Secondly, the OxySure Model 615 is safe and simple to use, and provides oxygen instantly with the turn of a knob. It can be used by any lay person, and bridges the gap between the onset of a medical emergency and the time that the first responders arrive on the scene. In the U.S., that gap between calling 911 and emergency medical professionals arriving is 6 to 15 minutes, depending on traffic conditions and other factors. If the medical emergency is of a cardiovascular nature, this gap can be critical, since irreparable damage to brain tissue can occur starting after only three minutes of oxygen deprivation.

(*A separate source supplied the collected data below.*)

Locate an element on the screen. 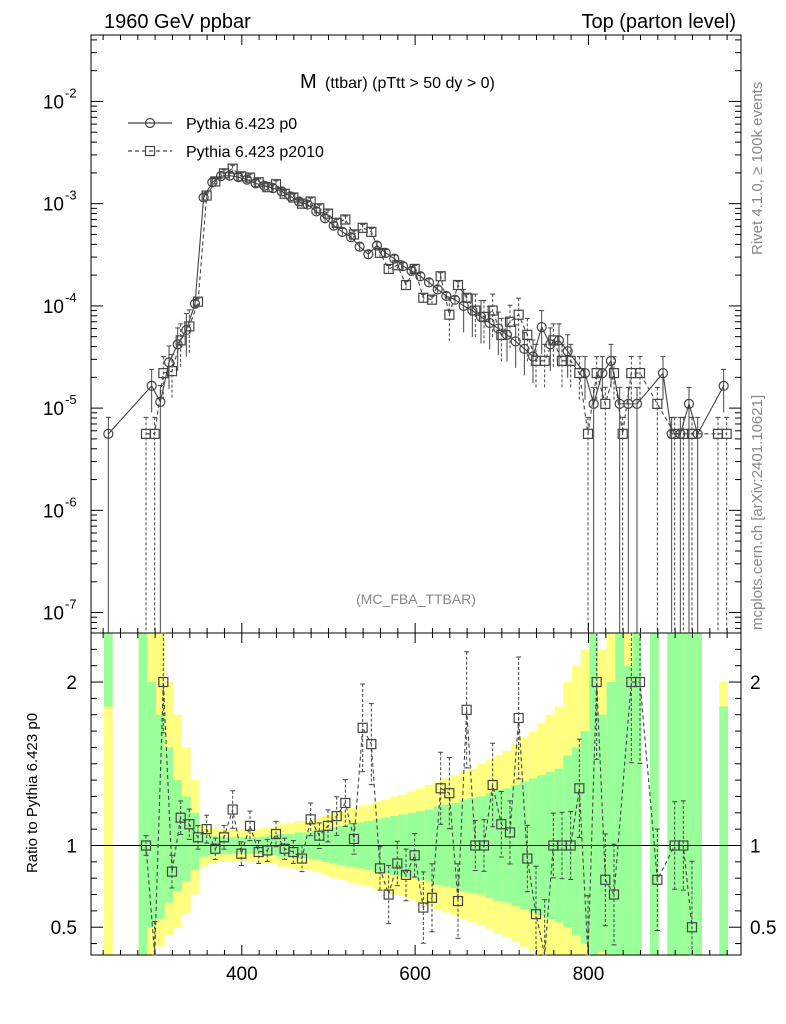 This screenshot has width=786, height=1024. x-tick-label: 400 is located at coordinates (242, 974).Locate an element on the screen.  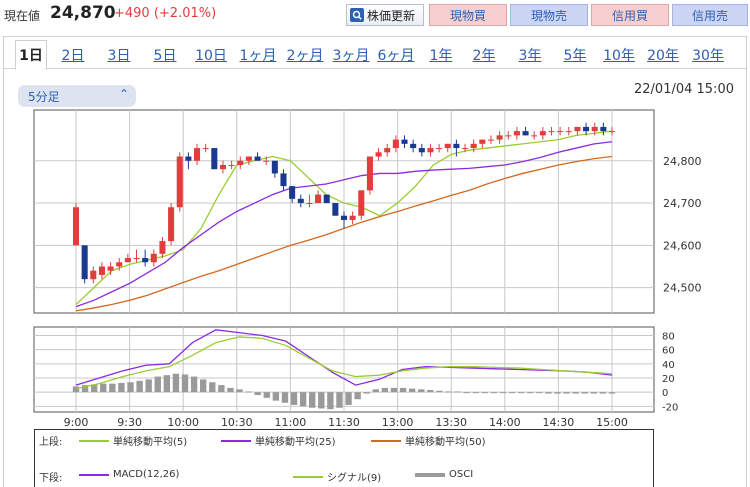
refresh-icon is located at coordinates (357, 15).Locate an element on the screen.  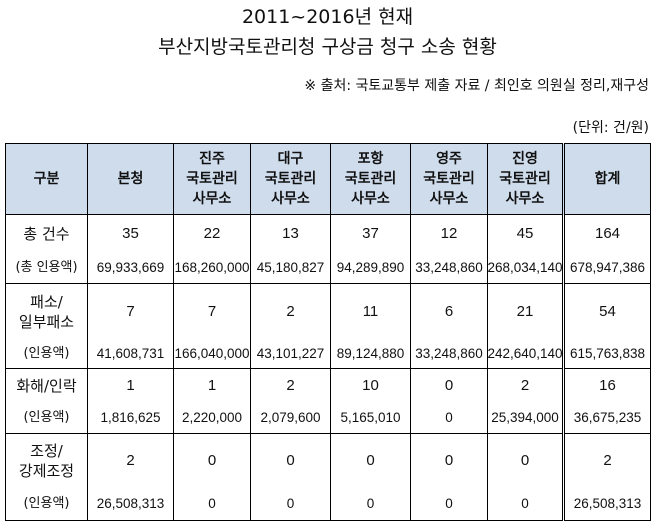
case-count: 13 is located at coordinates (290, 234).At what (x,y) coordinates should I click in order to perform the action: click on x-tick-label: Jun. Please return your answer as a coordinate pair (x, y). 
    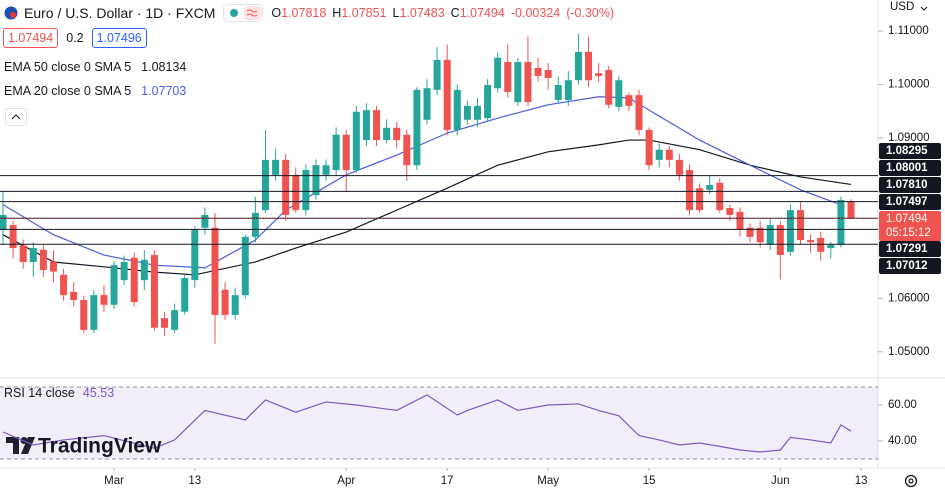
    Looking at the image, I should click on (780, 481).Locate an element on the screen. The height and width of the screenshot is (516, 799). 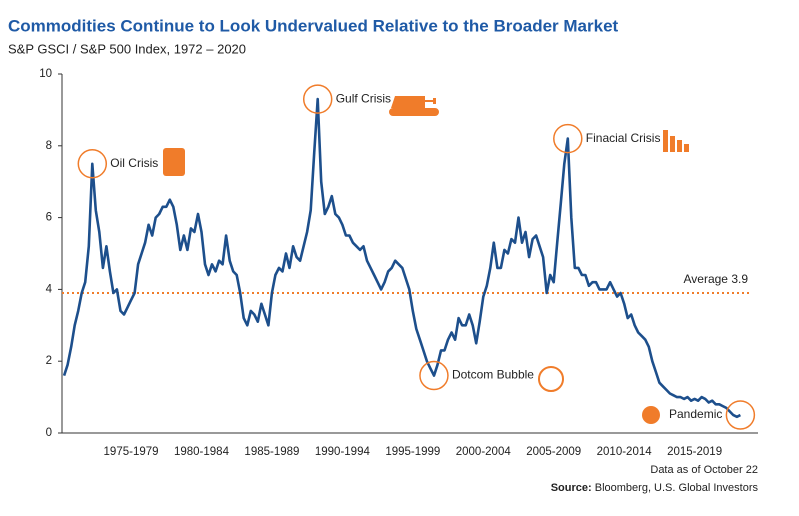
annotation-label: Dotcom Bubble is located at coordinates (493, 375).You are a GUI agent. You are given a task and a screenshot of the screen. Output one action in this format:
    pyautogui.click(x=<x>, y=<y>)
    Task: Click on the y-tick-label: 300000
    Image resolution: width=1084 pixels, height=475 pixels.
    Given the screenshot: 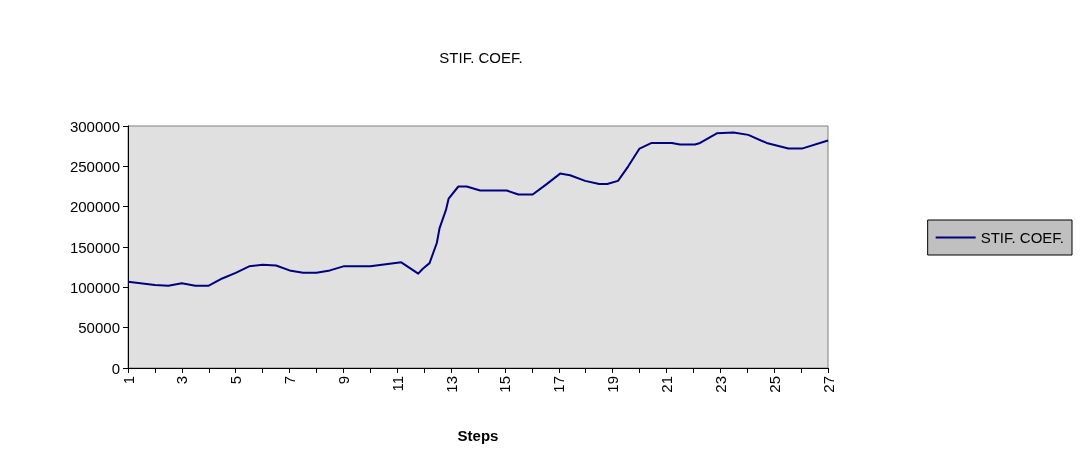 What is the action you would take?
    pyautogui.click(x=94, y=126)
     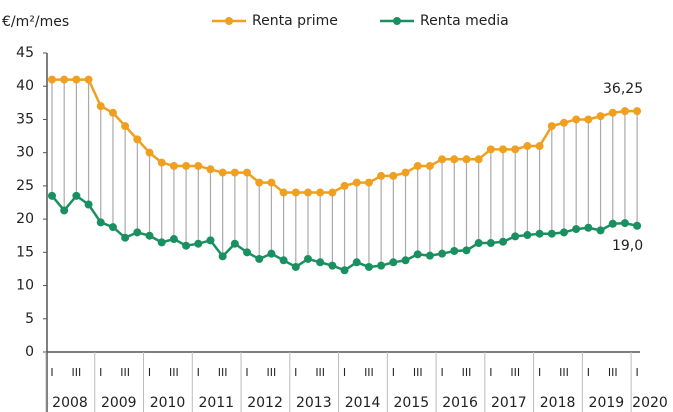 I want to click on year-label: 2009, so click(x=119, y=403).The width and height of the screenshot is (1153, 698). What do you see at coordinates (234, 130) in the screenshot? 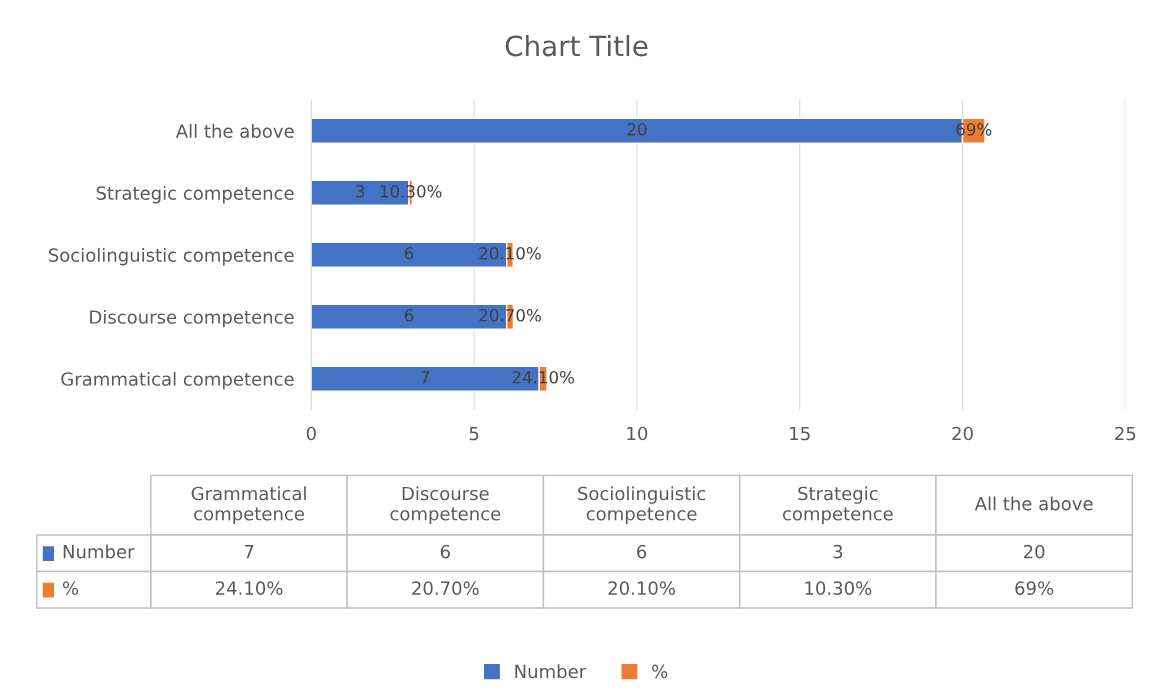
I see `y-tick-label: All the above` at bounding box center [234, 130]. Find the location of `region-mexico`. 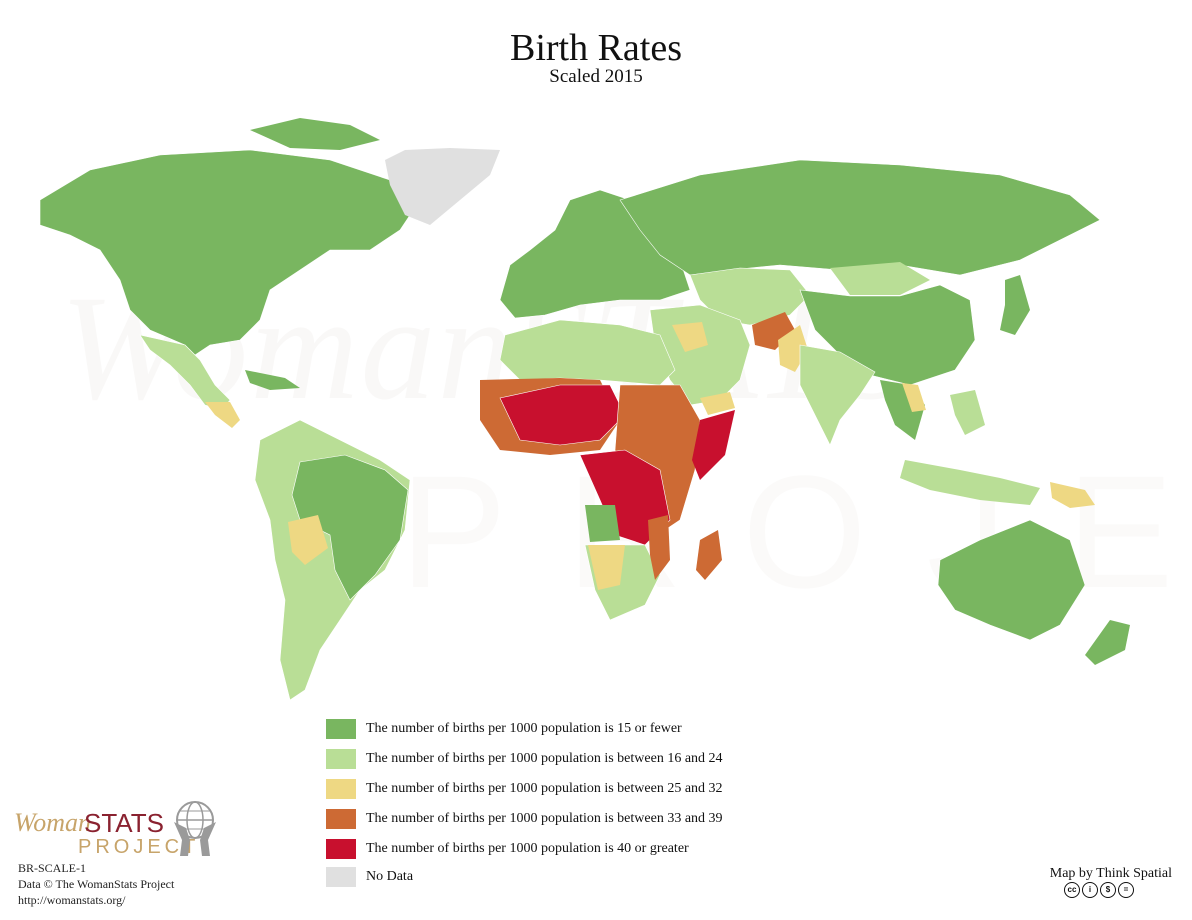

region-mexico is located at coordinates (185, 372).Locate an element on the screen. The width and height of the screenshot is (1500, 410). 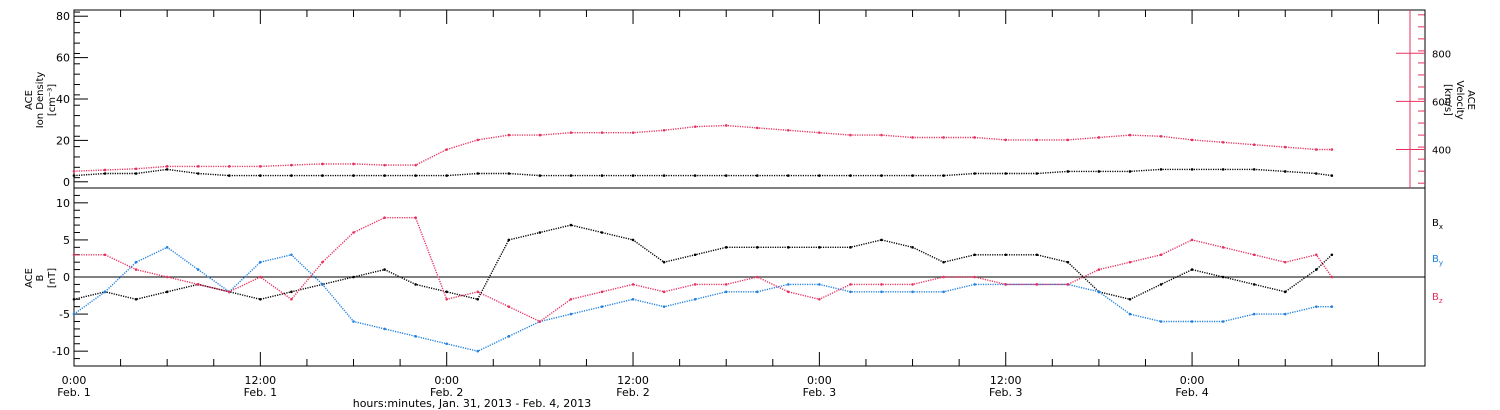
top-right-tick-label: 800 is located at coordinates (1442, 54).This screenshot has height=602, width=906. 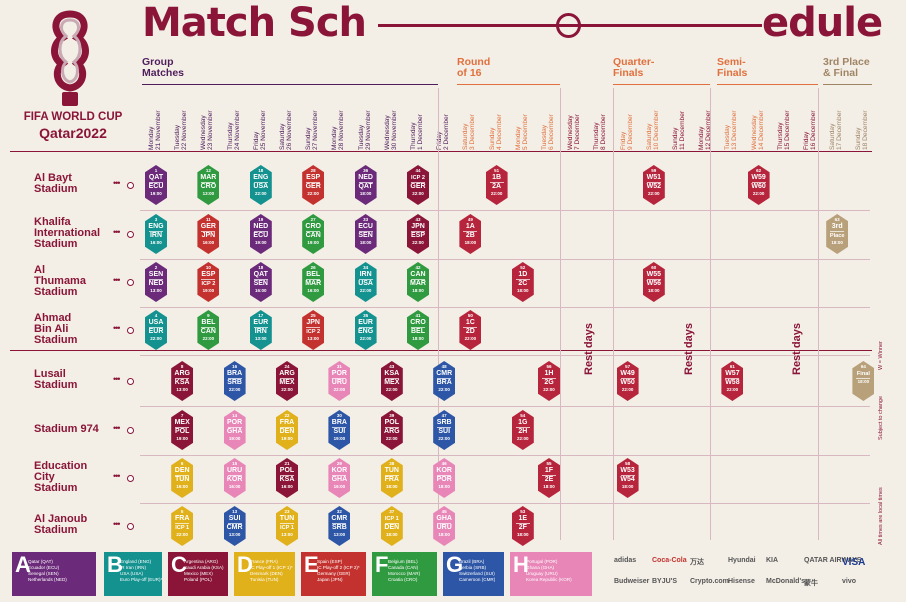 I want to click on match-badge: 43 KSA MEX 22:00, so click(x=392, y=381).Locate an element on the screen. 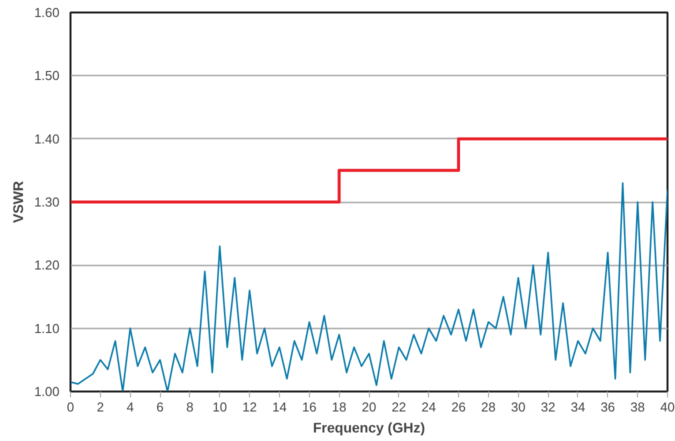 The width and height of the screenshot is (675, 441). x-tick-label: 10 is located at coordinates (220, 407).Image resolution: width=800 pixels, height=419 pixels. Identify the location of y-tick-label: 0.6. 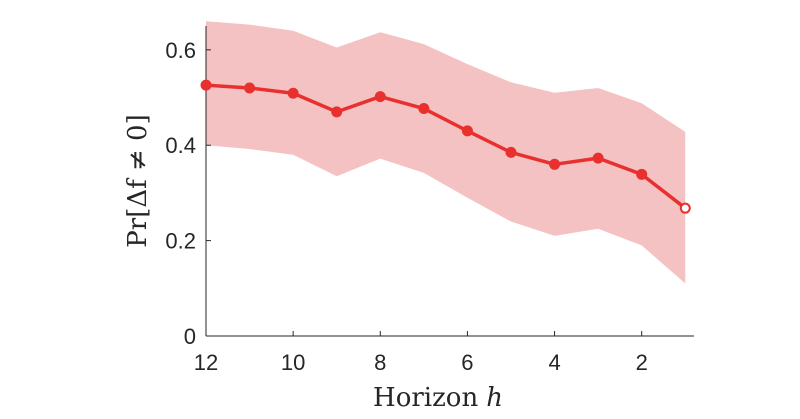
(180, 50).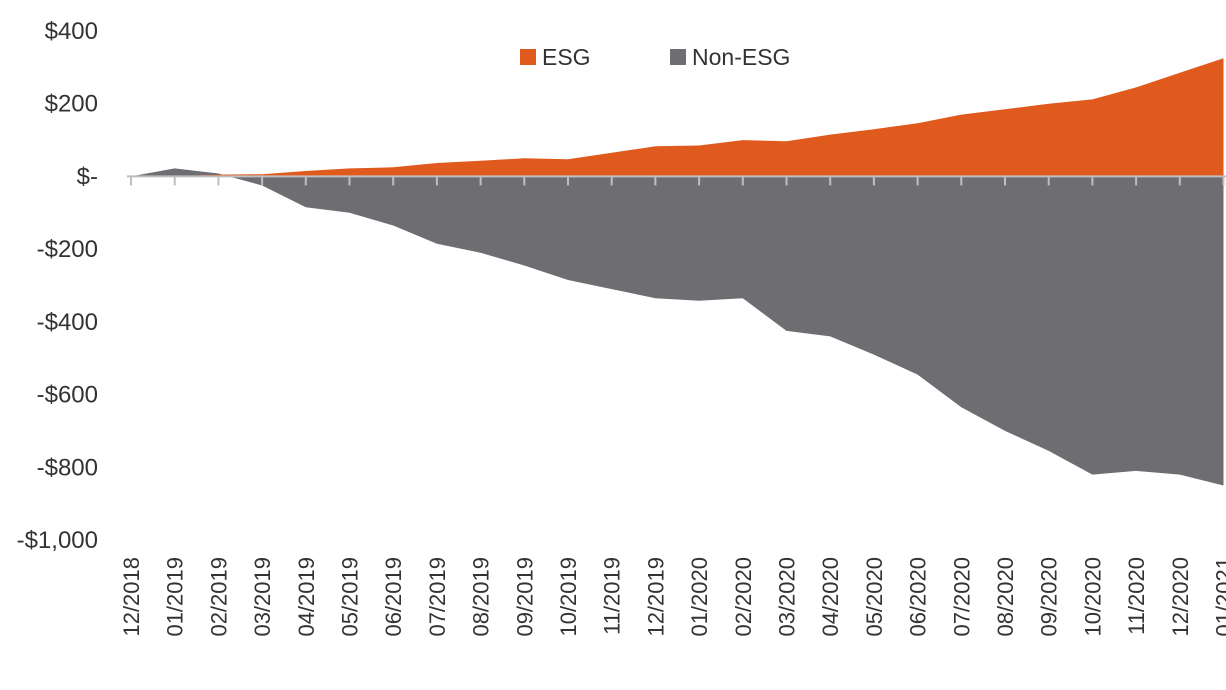 The width and height of the screenshot is (1226, 690). What do you see at coordinates (656, 597) in the screenshot?
I see `x-tick-label: 12/2019` at bounding box center [656, 597].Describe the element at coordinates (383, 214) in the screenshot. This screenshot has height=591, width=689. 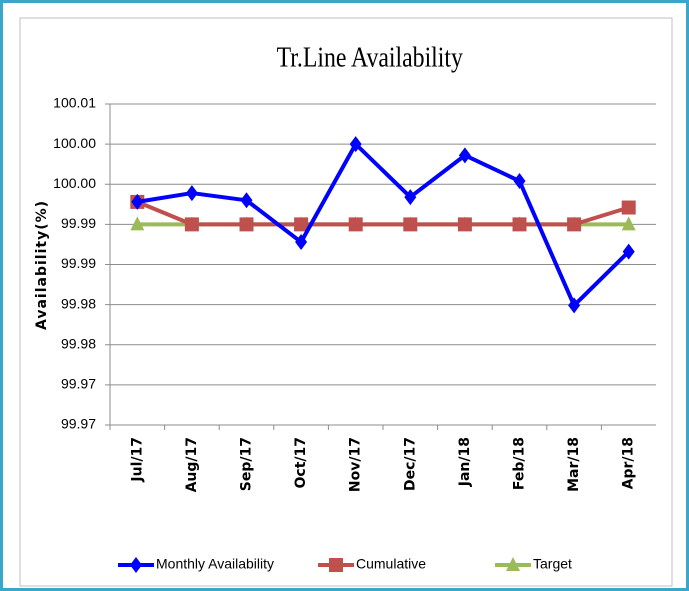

In October 2012, OxySure announced it had retained C.K. Cooper & Company, Inc. (CKCC) as its financial advisor. We suspect that CKCC will be able to help OxySure secure new funding in the next several months that will allow management to execute on its growth strategy, and pursue the expansion of its sales and distribution capabilities and product offerings in 2013 and beyond. We suspect that the company is in the stages of structuring financing to secure long-term funding to the company beyond the “drip financings” that have funded operations for the past several years. To date, the founder, Chairman and CEO, Julian Ross, has put $2.5 million of his own capital into OxySure. The company has an accumulated deficit of $14.1 million, a differed tax asset of $4.4 million, and cumulative net operating loss carry-forwards of $11.5 million. Securing quality long-term funding will allow the company to build out the sales force, increase marketing activities, and fund distribution partnership efforts in 2013 and beyond.
Below we’ve built, an admittedly aggressive, financial model based on surging sales of the Model 615 device, facilitated by the signing of additional distribution agreements, expanded marketing and promotional efforts by the company, and growing penetration into both the placement and “at risk” market thanks to improving reimbursement and legislative mandates. We think that OxySure can turn cash flow positive in 2016, and generate over $10 million in operating cash flow in 2018. We built a 10-year discounted cash flow model that pegs fair-valuation between $1.50 and $2.00 per share (assumption to be narrowed once the company secures long-term financing). Thus, we are initiating coverage today with a target of $1.75 per share.